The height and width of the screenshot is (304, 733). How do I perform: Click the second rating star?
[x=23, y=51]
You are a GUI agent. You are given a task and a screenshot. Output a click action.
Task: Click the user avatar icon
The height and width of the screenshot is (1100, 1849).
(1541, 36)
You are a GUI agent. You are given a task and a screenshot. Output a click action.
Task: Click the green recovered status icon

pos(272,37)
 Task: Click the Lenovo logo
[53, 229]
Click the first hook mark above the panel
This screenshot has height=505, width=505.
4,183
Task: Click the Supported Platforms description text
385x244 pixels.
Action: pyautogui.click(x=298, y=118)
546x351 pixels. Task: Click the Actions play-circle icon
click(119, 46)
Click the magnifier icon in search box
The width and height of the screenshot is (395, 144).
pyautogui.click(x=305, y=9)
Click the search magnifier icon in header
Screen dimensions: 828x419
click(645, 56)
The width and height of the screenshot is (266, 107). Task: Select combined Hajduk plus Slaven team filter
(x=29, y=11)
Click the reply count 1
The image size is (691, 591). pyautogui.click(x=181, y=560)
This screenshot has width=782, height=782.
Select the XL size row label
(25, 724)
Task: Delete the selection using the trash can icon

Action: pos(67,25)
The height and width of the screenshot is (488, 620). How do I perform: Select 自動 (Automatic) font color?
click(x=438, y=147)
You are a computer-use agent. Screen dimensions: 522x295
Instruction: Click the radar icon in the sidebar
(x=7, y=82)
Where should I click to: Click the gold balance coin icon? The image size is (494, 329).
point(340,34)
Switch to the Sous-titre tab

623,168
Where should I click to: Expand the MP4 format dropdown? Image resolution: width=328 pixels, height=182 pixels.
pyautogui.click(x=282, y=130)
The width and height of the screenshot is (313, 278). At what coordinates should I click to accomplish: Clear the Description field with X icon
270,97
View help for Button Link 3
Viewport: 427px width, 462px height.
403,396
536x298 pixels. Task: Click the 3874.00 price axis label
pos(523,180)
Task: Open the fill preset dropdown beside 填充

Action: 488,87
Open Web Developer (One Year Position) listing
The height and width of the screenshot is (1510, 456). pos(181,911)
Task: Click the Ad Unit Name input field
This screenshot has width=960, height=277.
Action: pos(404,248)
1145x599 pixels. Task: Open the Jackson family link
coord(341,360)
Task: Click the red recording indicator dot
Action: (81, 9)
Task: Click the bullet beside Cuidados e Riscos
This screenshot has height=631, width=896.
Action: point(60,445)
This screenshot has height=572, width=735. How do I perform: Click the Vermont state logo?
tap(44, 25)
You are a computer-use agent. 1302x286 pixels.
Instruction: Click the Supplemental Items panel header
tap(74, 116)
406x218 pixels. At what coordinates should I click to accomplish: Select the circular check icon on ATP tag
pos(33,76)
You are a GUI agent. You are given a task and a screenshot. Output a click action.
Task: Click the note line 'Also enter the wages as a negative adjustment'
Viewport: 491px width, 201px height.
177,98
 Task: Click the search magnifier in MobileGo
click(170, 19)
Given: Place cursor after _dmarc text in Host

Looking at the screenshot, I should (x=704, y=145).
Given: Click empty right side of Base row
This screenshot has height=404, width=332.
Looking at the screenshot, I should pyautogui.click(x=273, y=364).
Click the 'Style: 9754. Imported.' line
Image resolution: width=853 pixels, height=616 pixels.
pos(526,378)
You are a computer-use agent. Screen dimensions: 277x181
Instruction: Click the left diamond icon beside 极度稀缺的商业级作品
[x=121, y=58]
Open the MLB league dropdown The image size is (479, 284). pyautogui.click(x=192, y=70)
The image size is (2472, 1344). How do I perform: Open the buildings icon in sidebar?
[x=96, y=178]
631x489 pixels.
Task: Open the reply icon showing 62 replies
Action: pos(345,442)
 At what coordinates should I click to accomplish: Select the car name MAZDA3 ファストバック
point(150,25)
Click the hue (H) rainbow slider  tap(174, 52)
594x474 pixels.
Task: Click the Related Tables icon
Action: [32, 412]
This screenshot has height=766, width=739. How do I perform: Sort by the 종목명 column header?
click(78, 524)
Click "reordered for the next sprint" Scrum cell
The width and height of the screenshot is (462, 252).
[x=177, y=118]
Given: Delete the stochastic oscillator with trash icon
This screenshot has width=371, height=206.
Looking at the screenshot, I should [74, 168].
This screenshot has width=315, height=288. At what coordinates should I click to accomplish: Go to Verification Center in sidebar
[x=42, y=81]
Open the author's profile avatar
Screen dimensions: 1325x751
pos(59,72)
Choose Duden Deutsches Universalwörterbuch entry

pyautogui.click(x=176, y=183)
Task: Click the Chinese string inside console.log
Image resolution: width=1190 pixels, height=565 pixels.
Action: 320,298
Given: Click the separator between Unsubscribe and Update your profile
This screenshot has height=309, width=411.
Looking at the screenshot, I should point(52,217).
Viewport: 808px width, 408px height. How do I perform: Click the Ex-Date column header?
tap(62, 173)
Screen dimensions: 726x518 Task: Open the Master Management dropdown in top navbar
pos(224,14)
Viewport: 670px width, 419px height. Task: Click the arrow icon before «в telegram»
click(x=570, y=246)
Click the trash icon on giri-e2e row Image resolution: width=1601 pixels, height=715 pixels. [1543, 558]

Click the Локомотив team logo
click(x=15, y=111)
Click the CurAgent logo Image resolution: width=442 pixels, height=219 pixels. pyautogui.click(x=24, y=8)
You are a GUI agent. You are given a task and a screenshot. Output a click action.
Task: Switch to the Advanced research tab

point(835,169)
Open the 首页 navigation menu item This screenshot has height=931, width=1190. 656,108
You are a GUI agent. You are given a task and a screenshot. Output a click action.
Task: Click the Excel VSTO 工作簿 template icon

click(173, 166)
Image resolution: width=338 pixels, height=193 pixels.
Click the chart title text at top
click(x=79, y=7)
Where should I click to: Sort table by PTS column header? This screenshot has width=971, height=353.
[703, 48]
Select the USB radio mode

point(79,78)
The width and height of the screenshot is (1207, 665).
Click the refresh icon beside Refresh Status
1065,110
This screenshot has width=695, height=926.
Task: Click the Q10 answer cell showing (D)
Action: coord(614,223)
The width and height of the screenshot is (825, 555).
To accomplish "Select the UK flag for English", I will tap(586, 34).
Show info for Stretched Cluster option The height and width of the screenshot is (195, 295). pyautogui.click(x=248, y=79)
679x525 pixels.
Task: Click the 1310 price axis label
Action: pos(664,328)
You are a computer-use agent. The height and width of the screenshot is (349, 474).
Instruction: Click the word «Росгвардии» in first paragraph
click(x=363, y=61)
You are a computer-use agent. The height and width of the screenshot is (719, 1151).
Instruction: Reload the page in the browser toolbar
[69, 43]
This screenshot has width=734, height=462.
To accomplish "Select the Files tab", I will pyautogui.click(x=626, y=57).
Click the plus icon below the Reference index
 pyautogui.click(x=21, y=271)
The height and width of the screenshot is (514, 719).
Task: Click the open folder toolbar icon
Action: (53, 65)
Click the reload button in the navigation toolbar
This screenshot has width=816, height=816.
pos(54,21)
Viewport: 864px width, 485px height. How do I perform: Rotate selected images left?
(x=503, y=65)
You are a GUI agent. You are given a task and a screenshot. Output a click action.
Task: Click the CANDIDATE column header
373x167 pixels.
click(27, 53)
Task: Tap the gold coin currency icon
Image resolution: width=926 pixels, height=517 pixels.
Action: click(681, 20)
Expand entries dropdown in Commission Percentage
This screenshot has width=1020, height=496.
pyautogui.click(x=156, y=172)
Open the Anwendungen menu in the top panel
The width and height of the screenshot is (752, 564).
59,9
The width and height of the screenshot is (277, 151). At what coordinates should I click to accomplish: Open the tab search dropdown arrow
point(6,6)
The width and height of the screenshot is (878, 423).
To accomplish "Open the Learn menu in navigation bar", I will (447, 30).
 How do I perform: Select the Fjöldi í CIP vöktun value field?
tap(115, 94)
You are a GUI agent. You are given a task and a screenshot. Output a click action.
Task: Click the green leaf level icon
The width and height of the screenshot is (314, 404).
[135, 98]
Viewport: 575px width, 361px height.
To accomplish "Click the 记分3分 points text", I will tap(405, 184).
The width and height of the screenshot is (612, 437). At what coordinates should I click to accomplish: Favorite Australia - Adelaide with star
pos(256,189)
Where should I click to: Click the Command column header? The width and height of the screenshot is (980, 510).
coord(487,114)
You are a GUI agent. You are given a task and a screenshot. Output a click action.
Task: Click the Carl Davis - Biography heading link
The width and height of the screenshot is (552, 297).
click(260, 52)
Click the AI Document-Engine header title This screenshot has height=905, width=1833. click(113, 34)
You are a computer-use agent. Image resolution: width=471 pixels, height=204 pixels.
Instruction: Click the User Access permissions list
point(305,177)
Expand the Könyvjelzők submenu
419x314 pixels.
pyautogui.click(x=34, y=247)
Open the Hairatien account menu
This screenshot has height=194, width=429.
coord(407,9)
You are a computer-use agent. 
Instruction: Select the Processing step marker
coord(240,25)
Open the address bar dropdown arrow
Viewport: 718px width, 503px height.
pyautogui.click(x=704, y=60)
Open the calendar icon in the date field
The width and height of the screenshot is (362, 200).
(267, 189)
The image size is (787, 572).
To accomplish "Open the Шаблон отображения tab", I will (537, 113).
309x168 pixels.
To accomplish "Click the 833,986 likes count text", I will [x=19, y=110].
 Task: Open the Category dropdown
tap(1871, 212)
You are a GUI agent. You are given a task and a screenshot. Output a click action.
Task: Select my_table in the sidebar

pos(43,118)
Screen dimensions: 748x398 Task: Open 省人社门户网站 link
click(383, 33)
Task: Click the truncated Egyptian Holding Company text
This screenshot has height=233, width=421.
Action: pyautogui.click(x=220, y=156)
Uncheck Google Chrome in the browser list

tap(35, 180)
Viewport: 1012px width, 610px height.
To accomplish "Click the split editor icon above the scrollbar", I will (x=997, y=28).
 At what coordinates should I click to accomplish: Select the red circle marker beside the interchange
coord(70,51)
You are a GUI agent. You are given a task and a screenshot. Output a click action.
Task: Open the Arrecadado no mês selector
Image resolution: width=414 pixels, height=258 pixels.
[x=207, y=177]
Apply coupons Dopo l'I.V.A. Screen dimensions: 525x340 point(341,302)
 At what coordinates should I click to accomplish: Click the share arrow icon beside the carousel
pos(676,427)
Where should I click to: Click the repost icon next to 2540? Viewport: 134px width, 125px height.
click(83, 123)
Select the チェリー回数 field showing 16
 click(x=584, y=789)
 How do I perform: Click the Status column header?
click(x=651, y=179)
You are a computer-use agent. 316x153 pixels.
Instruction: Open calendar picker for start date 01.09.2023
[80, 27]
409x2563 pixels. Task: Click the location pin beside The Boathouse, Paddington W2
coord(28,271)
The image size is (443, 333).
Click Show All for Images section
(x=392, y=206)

**********

**WHAT THE EXERCISE ASKS:** Lines with "computer": find them in the data and copy each one.

**ANSWER TO THIS TASK:**
You are a computer-use agent. Screen dimensions: 522x295
You are a computer-use agent. 1302x286 pixels.
You are a computer-use agent. Screen dimensions: 277x181
You are a computer-use agent. The height and width of the screenshot is (349, 474).
You are a computer-use agent. The height and width of the screenshot is (719, 1151).
You are a computer-use agent. Image resolution: width=471 pixels, height=204 pixels.
You are a computer-use agent. 
You are a computer-use agent. 316x153 pixels.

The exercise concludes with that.